Writing for Success
Writing in College: From Competence to Excellence by Amy Guptill
Writing in Academia: Course Map & Recommended Resources
How to Use This Guide
This document is intended to highlight resources that can be used to address the topic of Writing in Academia in a First-Year Writing Course. All resources are Open Access and can be downloaded to a Course Management System via hyperlink.
Often students enroll in a college-writing course with the common misconception that they will be doing more of what they did in high school English. This portion of the course is simply to introduce students to college writing, specifically how it differs from that of high school, the myths and expectations of writing for higher education, as well as types of assignments instructors may ask students to do. This module does not include many activities, for its intent is not to hone the writing skills of students. This introductory guide is intended to help students transition into new ways of approaching writing, and can be utilized regardless of the types of writing assignments chosen for the course.
This module is designed to address the following learning objectives:
- Distinguish between high school and academic writing
- Understand the expectations for writing assignments in college
- Overcome the myths about academic writing
- Recognize common types of college writing assignments
- This is an Open SUNY Textbook. Open SUNY Textbooks is an open access textbook publishing initiative established by the State University of New York libraries and supported by SUNY Innovative Instruction Technology Grants. “Really? Writing? Again?” is the first chapter of this text. It explains why students are required (and need) to take so much writing, it shares a brief history on the origins of higher education and how this has evolved into the more student-centered focus today, and this then leads into a profile of who might be teaching their writing courses. It ends with the expectations for writing assignments in college and how they are different from high school.
- This is a Web-based collaborative collection with two volumes, whose individual chapters can be accessed online or downloaded as PDFs, but the chapter to pay attention to here is in volume 1. “What is ‘Academic’ Writing?” by L. Lennie Irvin begins by dispelling myths that students might have about academic writing, and then provides a survey introducing how to look more closely at the codes and conventions of college writing.

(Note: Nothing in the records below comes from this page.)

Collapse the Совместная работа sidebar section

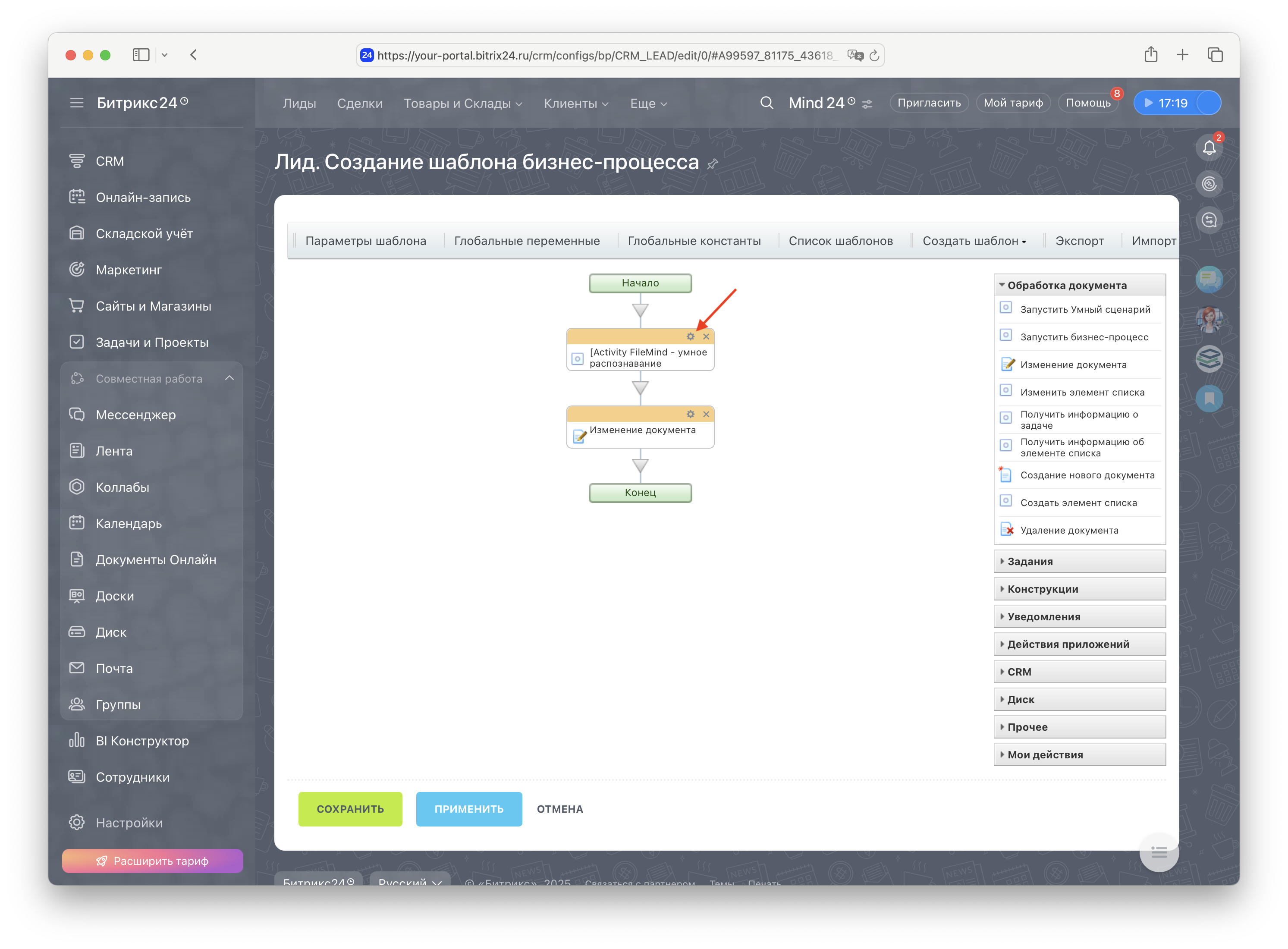tap(229, 378)
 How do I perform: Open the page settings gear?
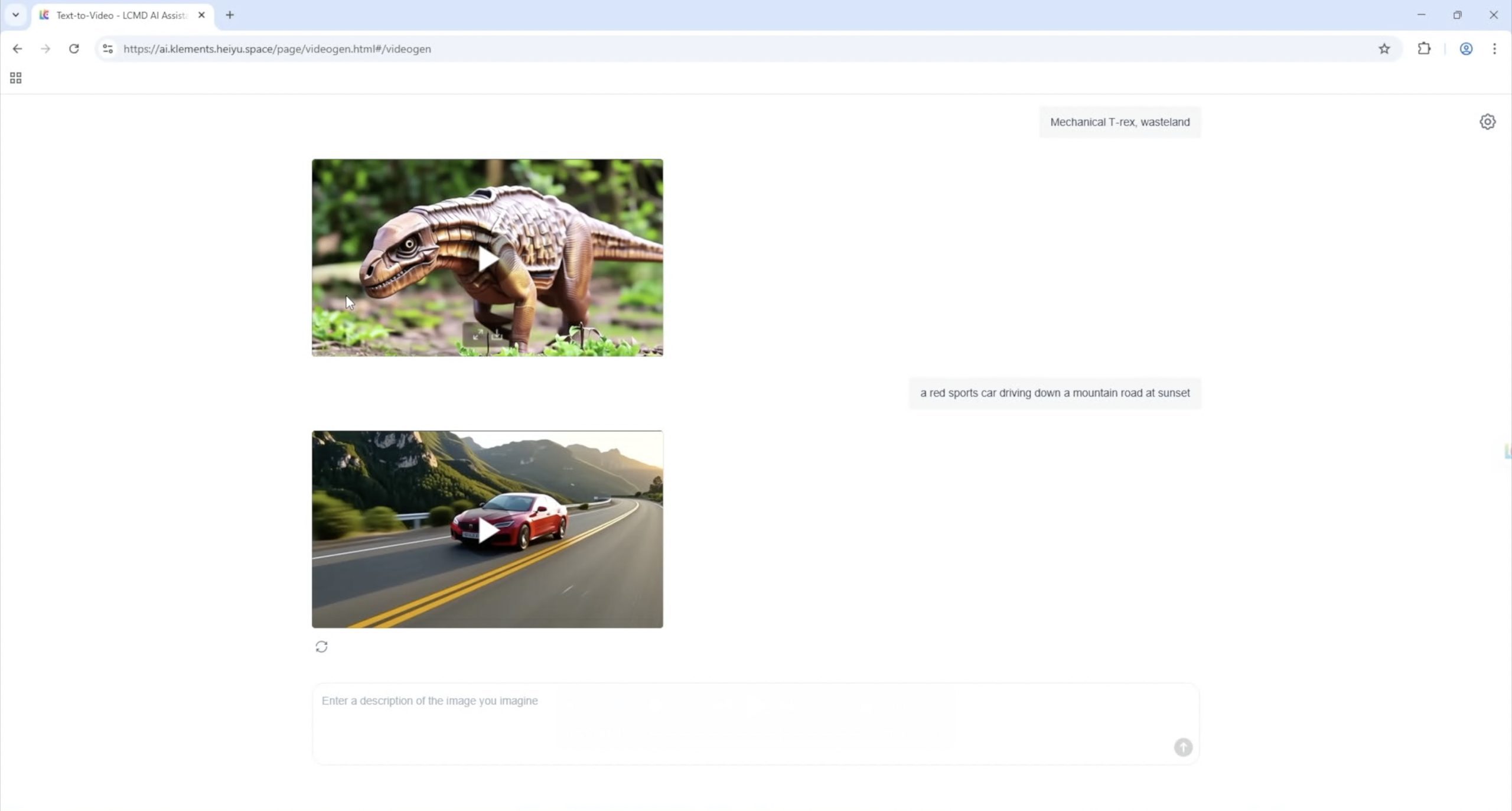1487,122
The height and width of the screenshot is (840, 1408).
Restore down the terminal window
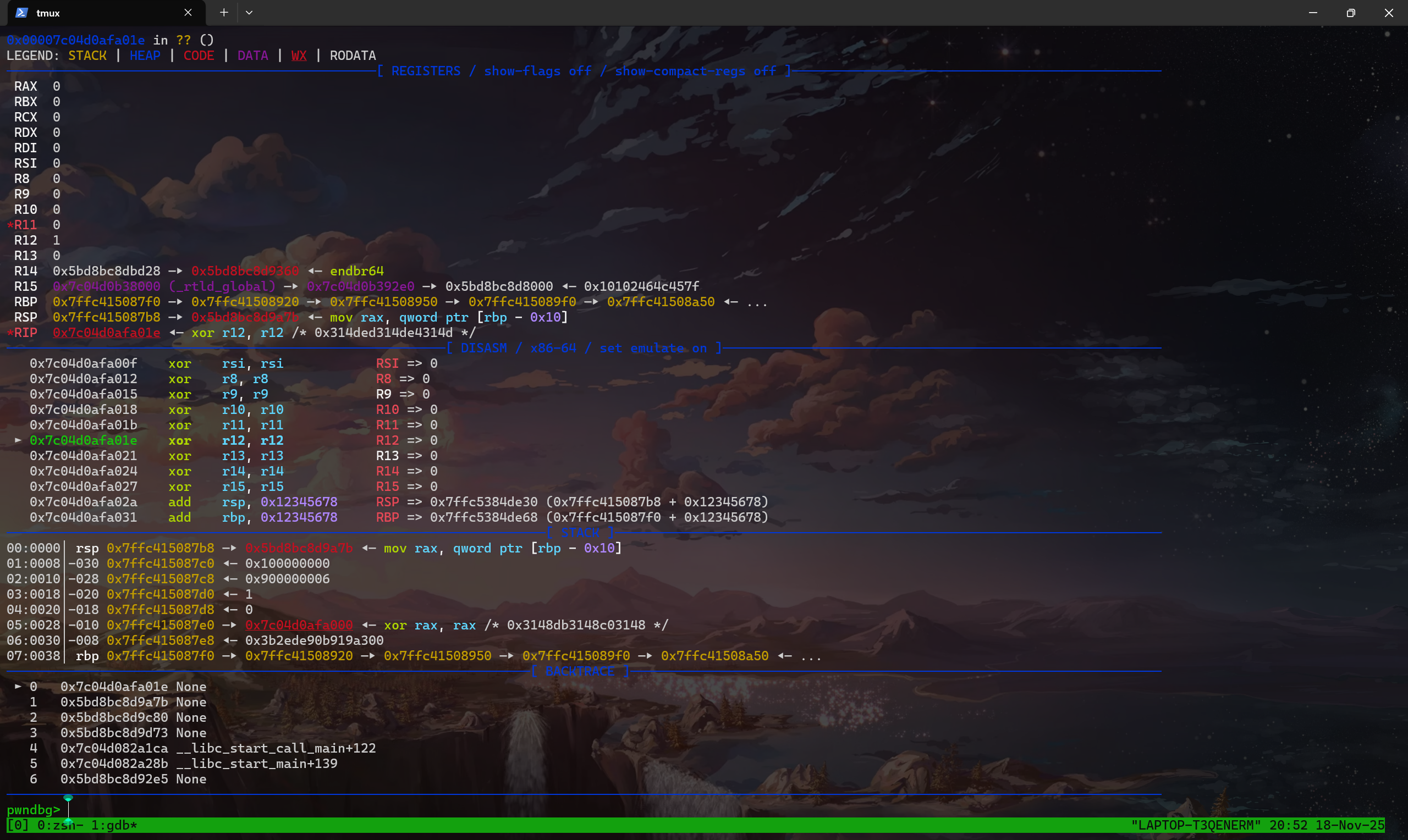[1351, 13]
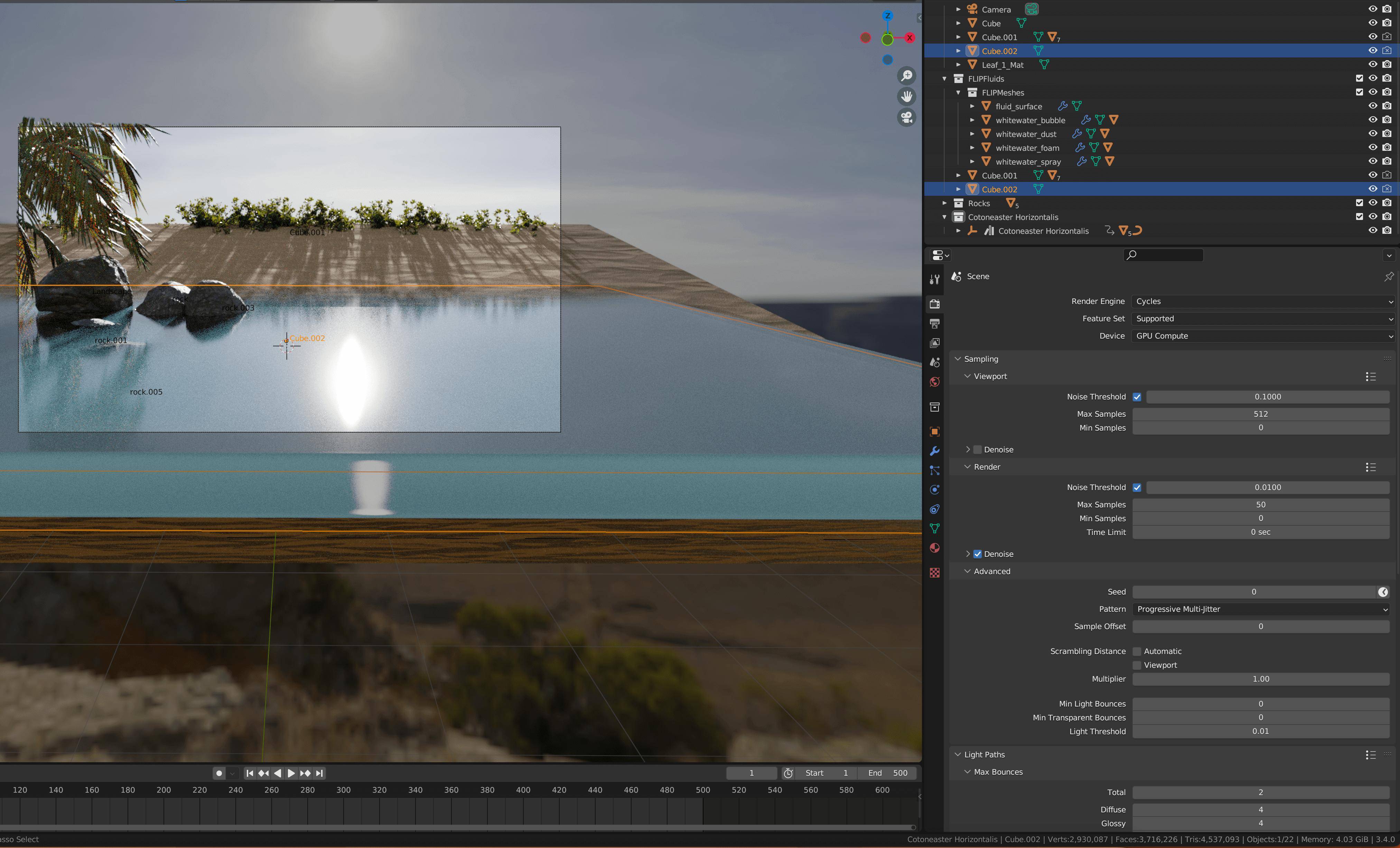
Task: Uncheck the FLIPFluids collection checkbox
Action: pos(1359,79)
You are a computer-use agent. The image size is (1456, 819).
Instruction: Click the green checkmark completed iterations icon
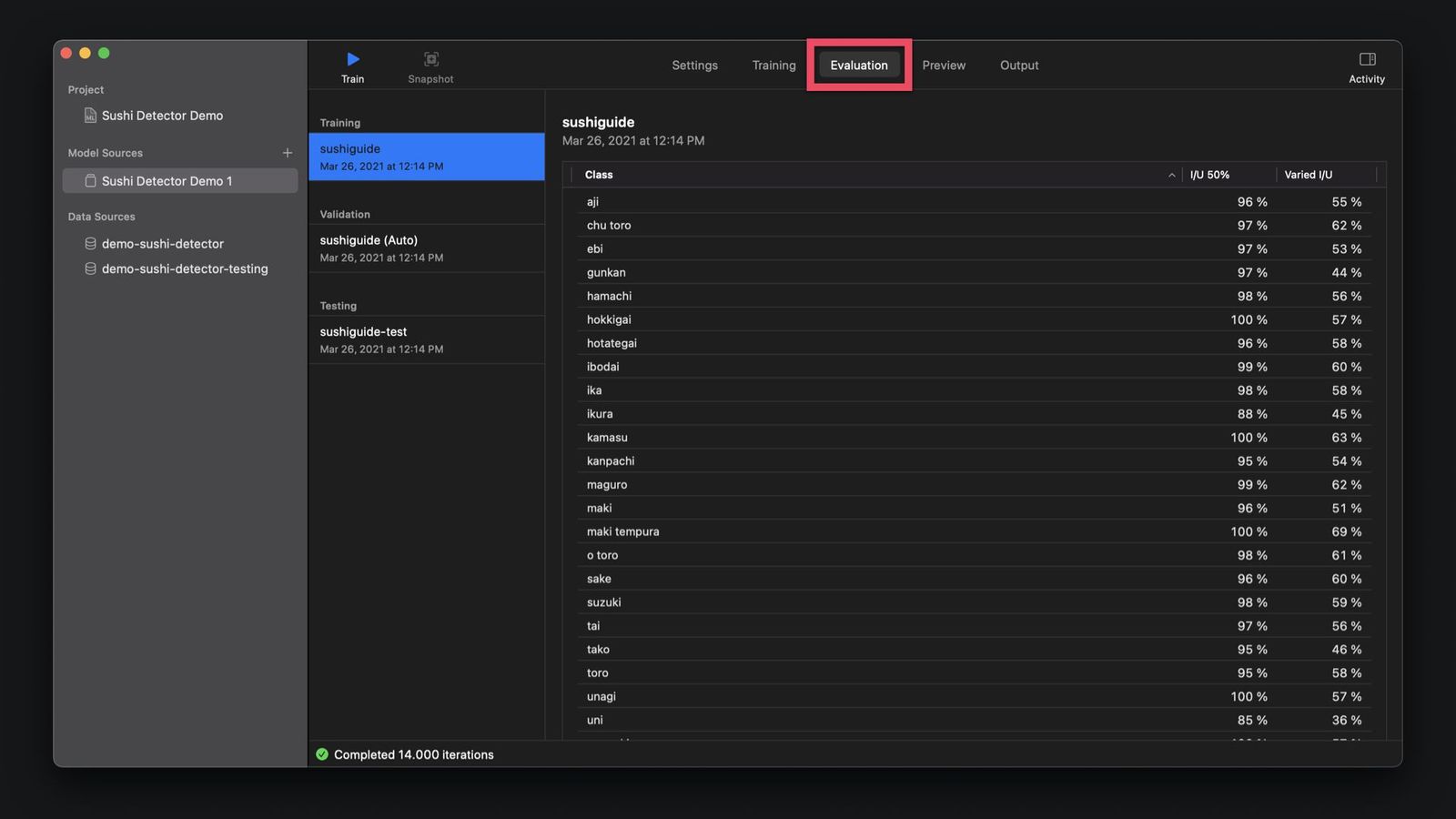(324, 754)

- This is adapted from a work produced by a publisher who has requested that the original author not receive attribution. This adapted edition is produced by the University of Minnesota Libraries Publishing through the eLearning Support Initiative. Chapter 1.1, titled “Reading and Writing in College,” primarily focuses on how to approach reading in college. It includes succinct tables distinguishing the difference between high school and college writing, as well as common types of college writing assignments students may be asked to do. This chapter also introduces students to the idea of college being like “work,” thus written communication with their instructors should be professional.
Class activities are limited in these open resources, due to the nature of the subject. Each text provides at least one exercise allowing the students to engage in the reading and apply what they learn.
The chapter “Really? Writing? Again?” from Writing in College: From Competence to Excellence includes two exercises. The first asking students to interview a professor about his or her work and their expectations of students. The second inviting students to learn good study practices through viewing a video titled “Beliefs that Make You Fail . . . or Succeed” (Learning Objectives 2 and possibly 4).
“What is ‘Academic’ Writing?” in Writing Spaces: Volume 1 concludes with discussion questions prompting students to reflect on their writing experiences in high school and to make a prediction on what kind of writing assignments they will be assigned in college (Learning Objectives 1 and 4).
Because the first chapter of Writing for Success primarily focuses on reading in college, the majority of the activities in “Reading and Writing in College” ask students to apply what they have learned to readings they have been assigned. There is one exercise, however, that encourages them to contemplate their future academic career and how it will change their lives (Learning Objectives 1, 2, and 3).